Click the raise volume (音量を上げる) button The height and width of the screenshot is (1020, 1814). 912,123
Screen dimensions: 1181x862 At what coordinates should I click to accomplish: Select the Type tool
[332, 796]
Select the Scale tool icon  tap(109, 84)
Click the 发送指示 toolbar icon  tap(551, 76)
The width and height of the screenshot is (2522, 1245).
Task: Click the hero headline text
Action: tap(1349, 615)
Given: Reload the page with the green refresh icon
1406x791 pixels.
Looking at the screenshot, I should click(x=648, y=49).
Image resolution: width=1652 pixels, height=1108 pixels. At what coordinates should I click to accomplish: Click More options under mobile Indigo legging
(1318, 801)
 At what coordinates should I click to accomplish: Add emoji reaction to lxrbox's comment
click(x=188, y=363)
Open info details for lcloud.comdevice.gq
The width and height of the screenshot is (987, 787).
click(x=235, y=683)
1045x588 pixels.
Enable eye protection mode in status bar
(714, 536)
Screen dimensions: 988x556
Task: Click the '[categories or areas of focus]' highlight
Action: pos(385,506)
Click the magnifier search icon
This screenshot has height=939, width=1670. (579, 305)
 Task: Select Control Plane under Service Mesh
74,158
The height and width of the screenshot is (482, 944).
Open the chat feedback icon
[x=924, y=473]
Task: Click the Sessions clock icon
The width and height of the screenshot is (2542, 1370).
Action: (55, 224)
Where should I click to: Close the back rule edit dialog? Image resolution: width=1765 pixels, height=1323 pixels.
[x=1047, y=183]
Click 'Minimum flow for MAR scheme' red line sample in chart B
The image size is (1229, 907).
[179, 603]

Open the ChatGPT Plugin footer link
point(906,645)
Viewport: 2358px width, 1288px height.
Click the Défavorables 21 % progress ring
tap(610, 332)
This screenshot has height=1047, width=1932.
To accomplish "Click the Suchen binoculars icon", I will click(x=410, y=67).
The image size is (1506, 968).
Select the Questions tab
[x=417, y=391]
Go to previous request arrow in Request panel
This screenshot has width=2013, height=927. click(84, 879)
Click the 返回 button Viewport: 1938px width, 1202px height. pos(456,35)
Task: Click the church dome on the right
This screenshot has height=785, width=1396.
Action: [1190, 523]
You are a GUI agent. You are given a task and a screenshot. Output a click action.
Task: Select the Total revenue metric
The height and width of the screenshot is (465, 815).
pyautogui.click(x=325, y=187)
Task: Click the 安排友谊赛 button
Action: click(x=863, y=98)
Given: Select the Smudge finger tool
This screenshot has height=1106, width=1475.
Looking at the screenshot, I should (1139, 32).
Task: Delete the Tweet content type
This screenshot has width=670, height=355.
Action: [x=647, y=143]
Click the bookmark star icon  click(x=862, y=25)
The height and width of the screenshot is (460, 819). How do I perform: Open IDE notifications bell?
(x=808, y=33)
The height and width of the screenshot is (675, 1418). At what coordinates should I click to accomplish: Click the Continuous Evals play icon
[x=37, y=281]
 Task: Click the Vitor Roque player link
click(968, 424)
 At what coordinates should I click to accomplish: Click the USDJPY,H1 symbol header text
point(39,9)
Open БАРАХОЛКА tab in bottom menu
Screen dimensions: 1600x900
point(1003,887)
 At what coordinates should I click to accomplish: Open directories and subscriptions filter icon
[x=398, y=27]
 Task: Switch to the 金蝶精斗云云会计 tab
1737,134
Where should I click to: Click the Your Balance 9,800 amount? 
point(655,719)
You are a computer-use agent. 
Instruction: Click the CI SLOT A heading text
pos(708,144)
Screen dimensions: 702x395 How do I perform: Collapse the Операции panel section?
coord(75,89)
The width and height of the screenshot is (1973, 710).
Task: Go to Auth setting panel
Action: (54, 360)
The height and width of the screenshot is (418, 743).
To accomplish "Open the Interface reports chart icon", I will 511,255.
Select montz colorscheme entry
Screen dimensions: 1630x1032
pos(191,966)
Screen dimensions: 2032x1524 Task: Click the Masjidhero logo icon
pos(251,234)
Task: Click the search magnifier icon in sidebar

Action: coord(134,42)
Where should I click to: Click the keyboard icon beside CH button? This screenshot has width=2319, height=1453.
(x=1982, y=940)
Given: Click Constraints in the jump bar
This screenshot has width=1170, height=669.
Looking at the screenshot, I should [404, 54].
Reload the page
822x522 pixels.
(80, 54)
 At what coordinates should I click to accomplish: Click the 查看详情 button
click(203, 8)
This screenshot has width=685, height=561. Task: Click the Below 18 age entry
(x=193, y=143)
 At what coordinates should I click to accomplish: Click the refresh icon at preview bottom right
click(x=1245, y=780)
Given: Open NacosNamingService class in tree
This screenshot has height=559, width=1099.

+---+

Exercise goal: Set down the whole of the material again, exactly.

Solution for this exercise:
Click the raise volume (音量を上げる) button The height and width of the screenshot is (1020, 1814). 912,123
Screen dimensions: 1181x862 At what coordinates should I click to accomplish: Select the Type tool
[332, 796]
Select the Scale tool icon  tap(109, 84)
Click the 发送指示 toolbar icon  tap(551, 76)
The width and height of the screenshot is (2522, 1245).
Task: Click the hero headline text
Action: tap(1349, 615)
Given: Reload the page with the green refresh icon
1406x791 pixels.
Looking at the screenshot, I should click(x=648, y=49).
Image resolution: width=1652 pixels, height=1108 pixels. At what coordinates should I click to accomplish: Click More options under mobile Indigo legging
(1318, 801)
 At what coordinates should I click to accomplish: Add emoji reaction to lxrbox's comment
click(x=188, y=363)
Open info details for lcloud.comdevice.gq
The width and height of the screenshot is (987, 787).
click(x=235, y=683)
1045x588 pixels.
Enable eye protection mode in status bar
(714, 536)
Screen dimensions: 988x556
Task: Click the '[categories or areas of focus]' highlight
Action: pos(385,506)
Click the magnifier search icon
This screenshot has height=939, width=1670. (579, 305)
 Task: Select Control Plane under Service Mesh
74,158
The height and width of the screenshot is (482, 944).
Open the chat feedback icon
[x=924, y=473]
Task: Click the Sessions clock icon
The width and height of the screenshot is (2542, 1370).
Action: (55, 224)
Where should I click to: Close the back rule edit dialog? Image resolution: width=1765 pixels, height=1323 pixels.
[x=1047, y=183]
Click 'Minimum flow for MAR scheme' red line sample in chart B
The image size is (1229, 907).
[179, 603]

Open the ChatGPT Plugin footer link
point(906,645)
Viewport: 2358px width, 1288px height.
Click the Défavorables 21 % progress ring
tap(610, 332)
This screenshot has height=1047, width=1932.
To accomplish "Click the Suchen binoculars icon", I will click(x=410, y=67).
The image size is (1506, 968).
Select the Questions tab
[x=417, y=391]
Go to previous request arrow in Request panel
This screenshot has width=2013, height=927. click(84, 879)
Click the 返回 button Viewport: 1938px width, 1202px height. pos(456,35)
Task: Click the church dome on the right
This screenshot has height=785, width=1396.
Action: [1190, 523]
You are a GUI agent. You are given a task and a screenshot. Output a click action.
Task: Select the Total revenue metric
The height and width of the screenshot is (465, 815).
pyautogui.click(x=325, y=187)
Task: Click the 安排友谊赛 button
Action: click(x=863, y=98)
Given: Select the Smudge finger tool
This screenshot has height=1106, width=1475.
Looking at the screenshot, I should (1139, 32).
Task: Delete the Tweet content type
This screenshot has width=670, height=355.
Action: [x=647, y=143]
Click the bookmark star icon  click(x=862, y=25)
The height and width of the screenshot is (460, 819). How do I perform: Open IDE notifications bell?
(x=808, y=33)
The height and width of the screenshot is (675, 1418). At what coordinates should I click to accomplish: Click the Continuous Evals play icon
[x=37, y=281]
 Task: Click the Vitor Roque player link
click(968, 424)
 At what coordinates should I click to accomplish: Click the USDJPY,H1 symbol header text
point(39,9)
Open БАРАХОЛКА tab in bottom menu
Screen dimensions: 1600x900
point(1003,887)
 At what coordinates should I click to accomplish: Open directories and subscriptions filter icon
[x=398, y=27]
 Task: Switch to the 金蝶精斗云云会计 tab
1737,134
Where should I click to: Click the Your Balance 9,800 amount? 
point(655,719)
You are a computer-use agent. 
Instruction: Click the CI SLOT A heading text
pos(708,144)
Screen dimensions: 702x395 How do I perform: Collapse the Операции panel section?
coord(75,89)
The width and height of the screenshot is (1973, 710).
Task: Go to Auth setting panel
Action: (54, 360)
The height and width of the screenshot is (418, 743).
To accomplish "Open the Interface reports chart icon", I will 511,255.
Select montz colorscheme entry
Screen dimensions: 1630x1032
pos(191,966)
Screen dimensions: 2032x1524 Task: Click the Masjidhero logo icon
pos(251,234)
Task: Click the search magnifier icon in sidebar

Action: coord(134,42)
Where should I click to: Click the keyboard icon beside CH button? This screenshot has width=2319, height=1453.
(x=1982, y=940)
Given: Click Constraints in the jump bar
This screenshot has width=1170, height=669.
Looking at the screenshot, I should [404, 54].
Reload the page
822x522 pixels.
(80, 54)
 At what coordinates should I click to accomplish: Click the 查看详情 button
click(203, 8)
This screenshot has width=685, height=561. Task: Click the Below 18 age entry
(x=193, y=143)
 At what coordinates should I click to accomplish: Click the refresh icon at preview bottom right
click(x=1245, y=780)
Given: Open NacosNamingService class in tree
This screenshot has height=559, width=1099.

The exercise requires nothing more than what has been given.